I’m not sure how much of this has dawned on P&R, who continue to push an £85m black hole, and a GST/tax rise agenda. The biggest problem they need to face up to is that the GST proposed is generally seen as more tax on top of what people are already paying, that the limited mitigations proposed will not work, that it will leave most people worse off, and that it is certain to be disproportionately expensive to administer. So where does this leave them? If they hoped to convince us to accept GST, their campaign has missed the mark by a wide margin and, notwithstanding that we don’t seem to need GST at all based on their reasons, there are several other well-rehearsed drawbacks of GST.
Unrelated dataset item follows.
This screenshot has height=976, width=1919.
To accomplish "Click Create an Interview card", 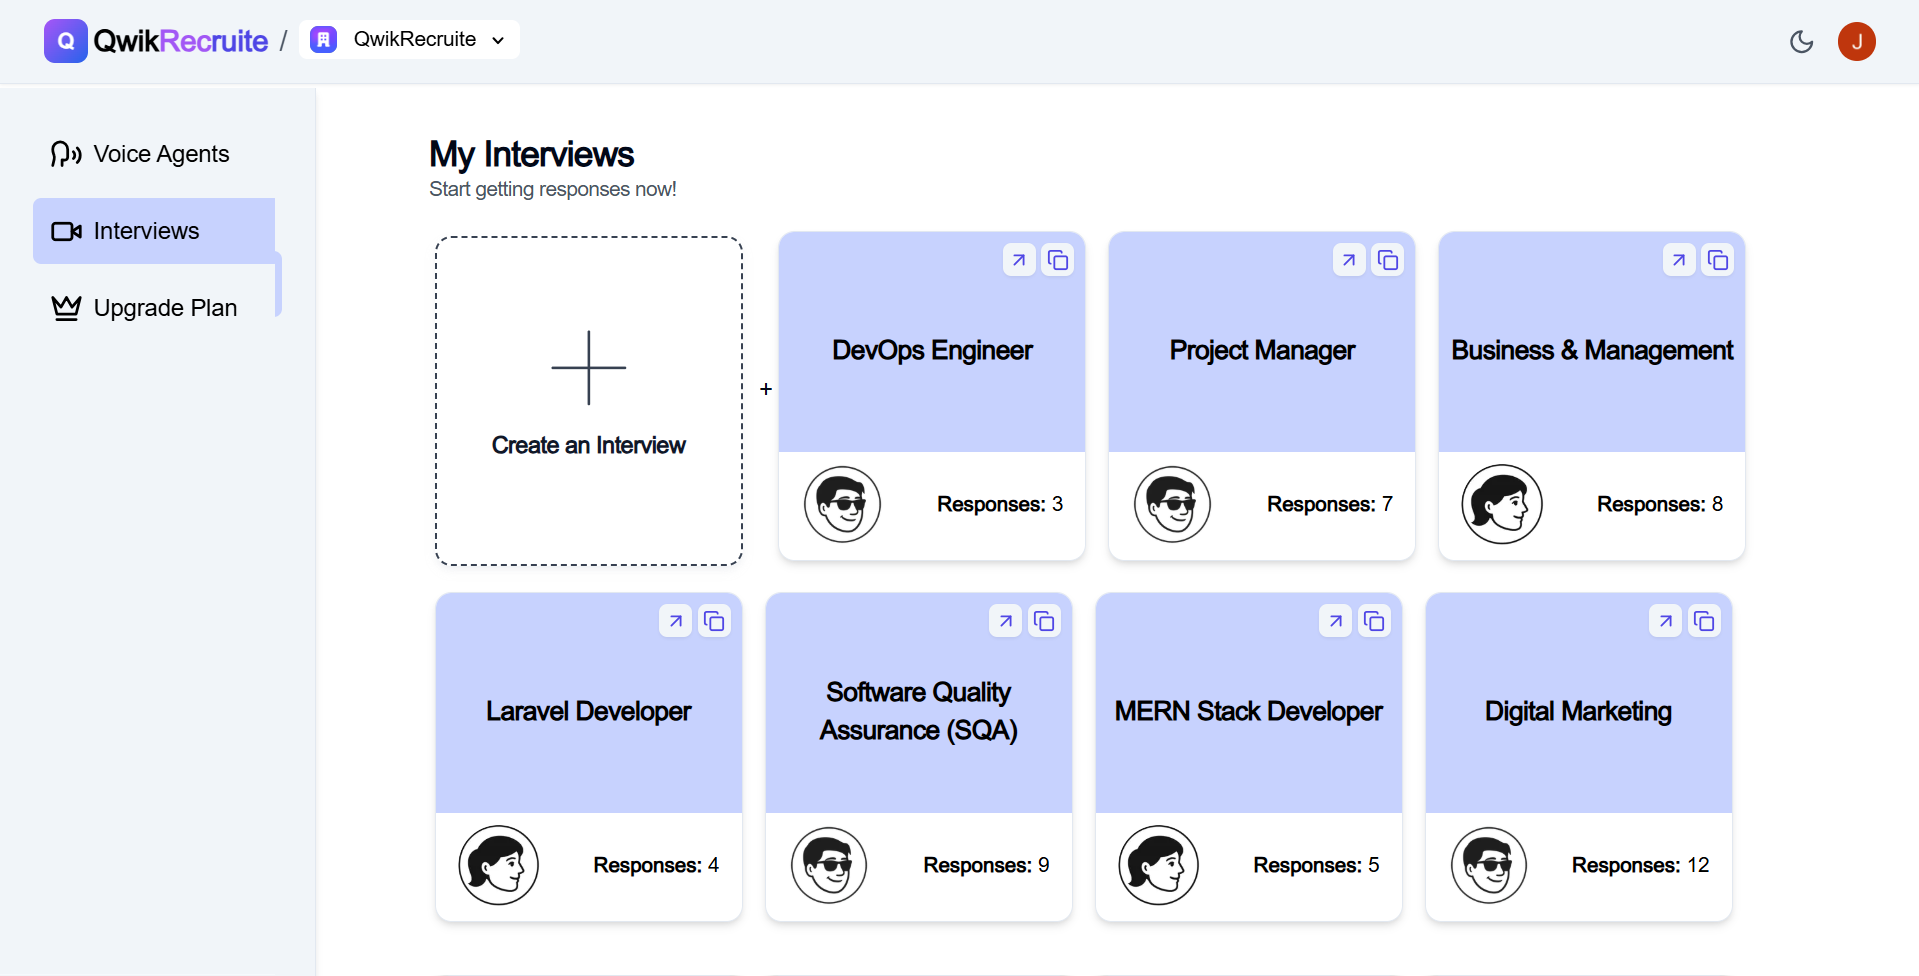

However, and I offer this with some trepidation, there is one very, very important reason for bringing in GST that has not been generally aired and does merit proper consideration and mature, non-hubristic reflection; the fact that we have wealthy residents living mainly off their savings who contribute little or nothing to the costs of running the States because they have no income to tax.

If we did want them to contribute appropriately, as they rightly should, and reduce the burden on the rest of us, we should bring in GST, but at a much higher rate than proposed. But that would only work as an integral part of an absolutely fundamental shake up of our personal tax and social insurance benefits systems to provide the necessary protections for those who would need it. Simple tinkering with existing taxes and benefits, when you are proposing to add a significant new layer of fiscal burden on the majority was never going to work. And trying to scare us into believing we must just accept it based on exaggerated, confusing, and untrustworthy predictions, together with a patronising campaign, is clearly not a respectful way to convince a rightly sceptical electorate.

If P&R wanted to persuade us that GST is the right way to go, which on balance, it probably is (but only as part of a fundamental reshaping of fiscal policy), they could not have done a worse job of it. Whoever was behind this ill-advised, expensive (time and cost) and poorly executed campaign, heads should roll.